WORK TO COMPLETE: Please restate word for word the lines of the entries below from the one with "You are a computer-use agent." to the one with "Collapse the 推荐工具 section", inclusive, and leave out every picture.

+ + + +

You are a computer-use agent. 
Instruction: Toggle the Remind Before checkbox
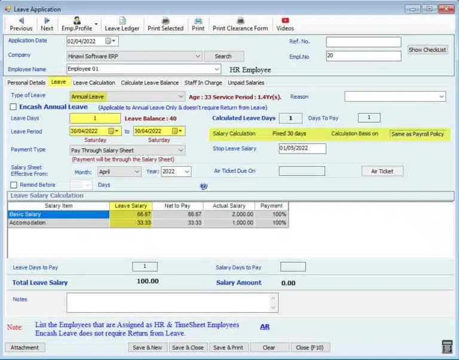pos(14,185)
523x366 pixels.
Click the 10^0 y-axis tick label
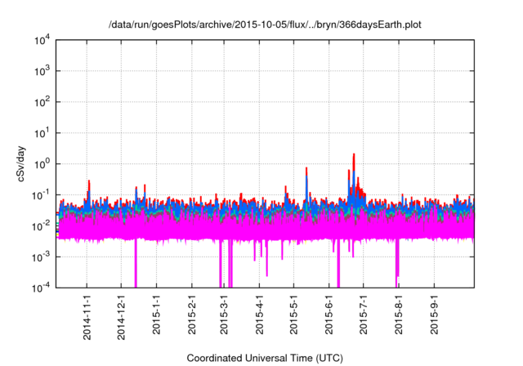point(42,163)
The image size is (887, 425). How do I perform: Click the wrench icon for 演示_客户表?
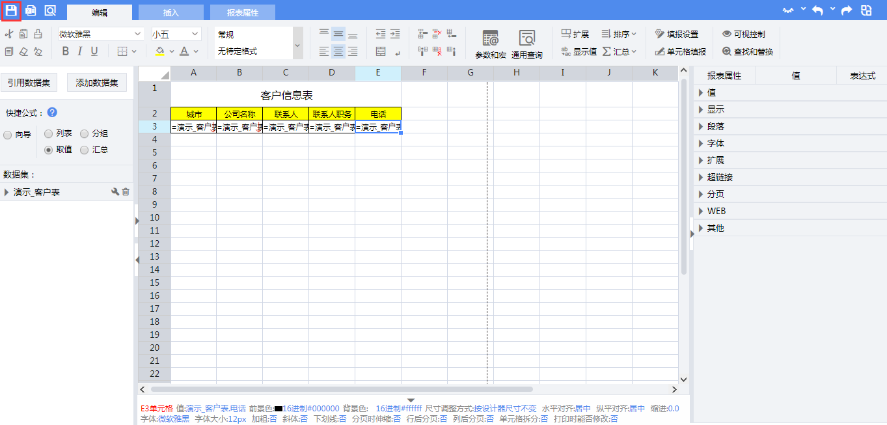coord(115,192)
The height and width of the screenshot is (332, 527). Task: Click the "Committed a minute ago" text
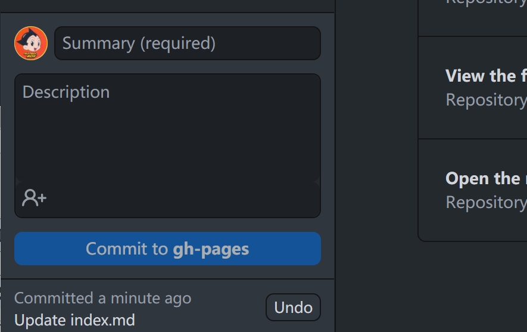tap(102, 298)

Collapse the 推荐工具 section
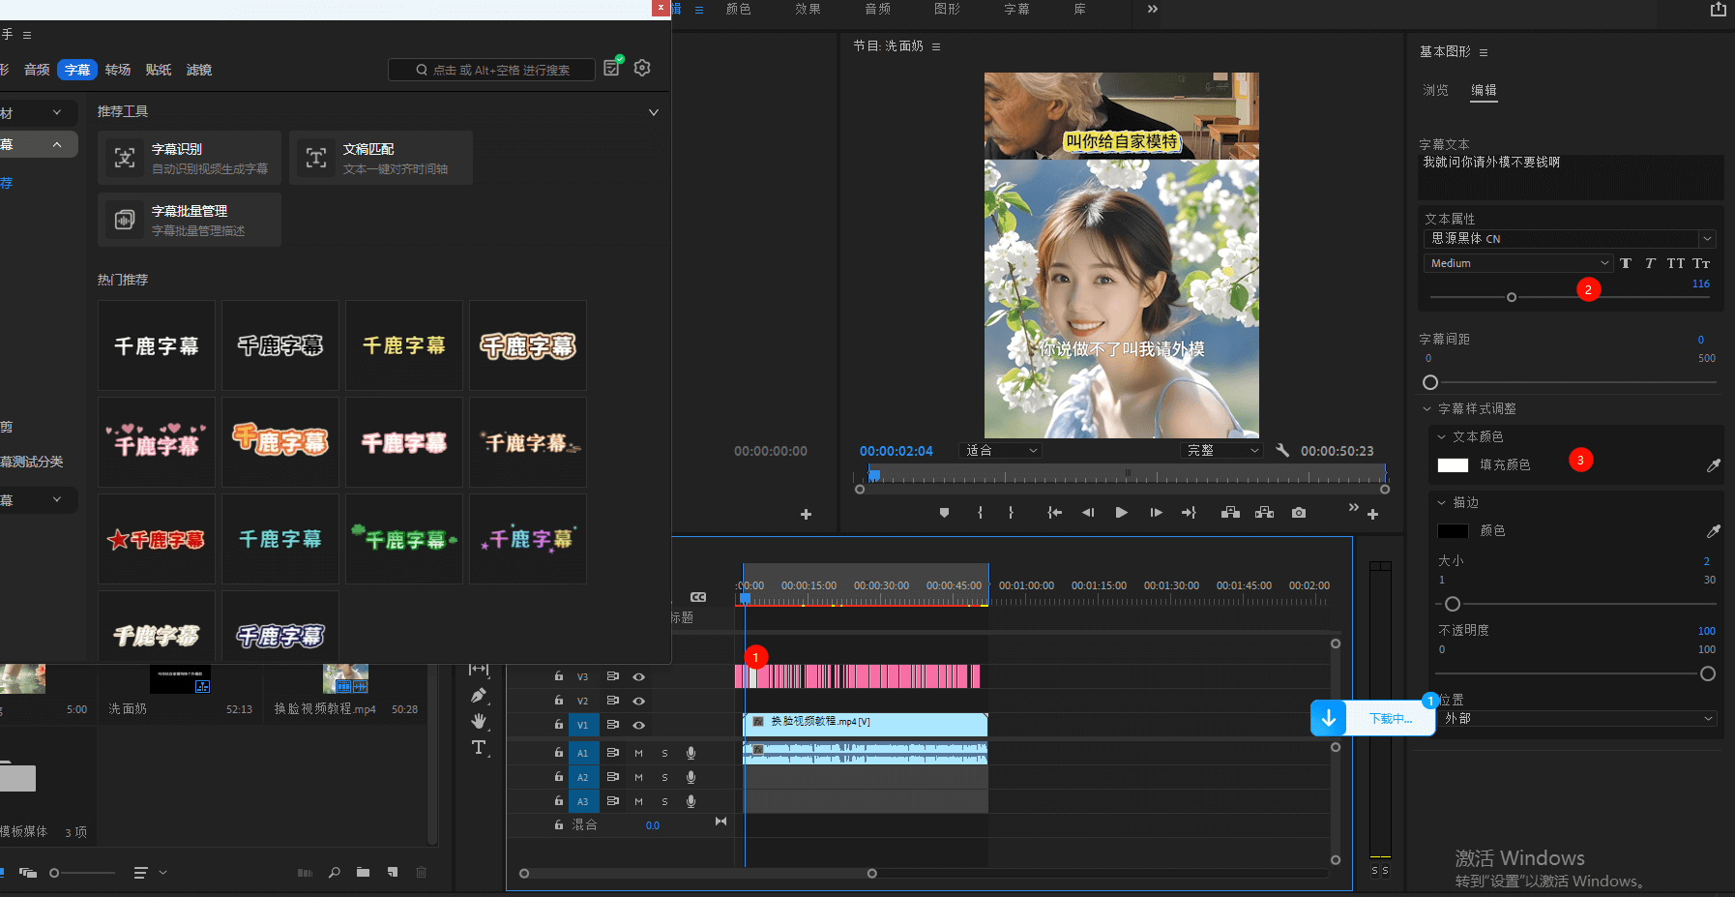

+ + + +

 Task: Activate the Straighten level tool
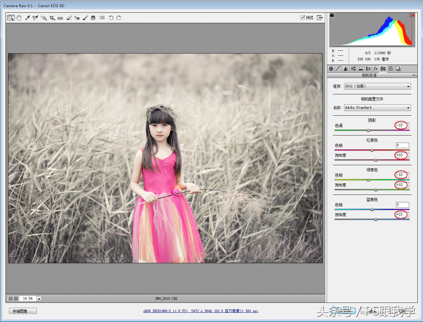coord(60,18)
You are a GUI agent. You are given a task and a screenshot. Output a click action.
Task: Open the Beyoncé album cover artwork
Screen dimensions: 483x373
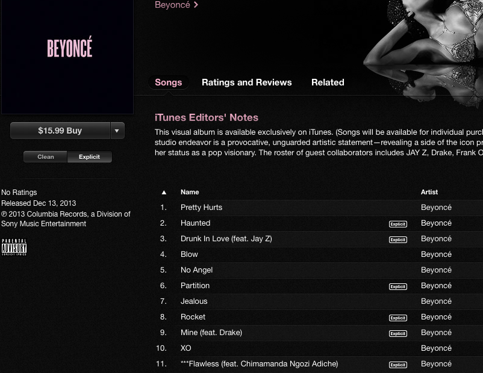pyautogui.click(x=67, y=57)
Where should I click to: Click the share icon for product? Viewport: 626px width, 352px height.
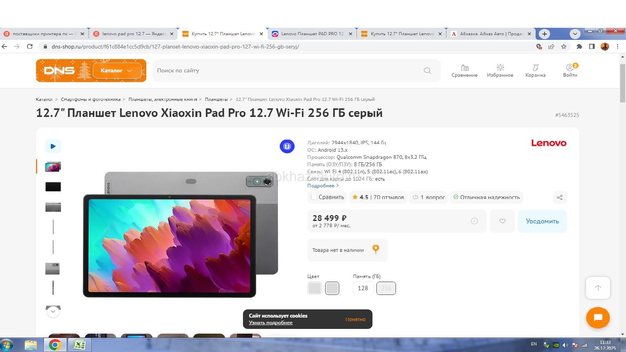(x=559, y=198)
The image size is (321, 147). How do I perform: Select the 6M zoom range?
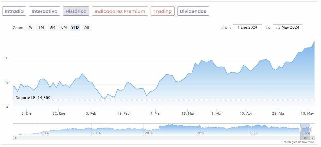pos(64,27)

+ + + +

RESULT OF THIS EXERCISE:
You are a computer-use agent. 
Instruction: Toggle the Remind Before checkbox
pos(14,185)
523x366 pixels.
Click the 10^0 y-axis tick label
point(42,163)
The image size is (887, 425). How do I perform: Click the wrench icon for 演示_客户表?
coord(115,192)
The height and width of the screenshot is (332, 527). Task: Click the "Committed a minute ago" text
tap(102, 298)

Collapse the 推荐工具 section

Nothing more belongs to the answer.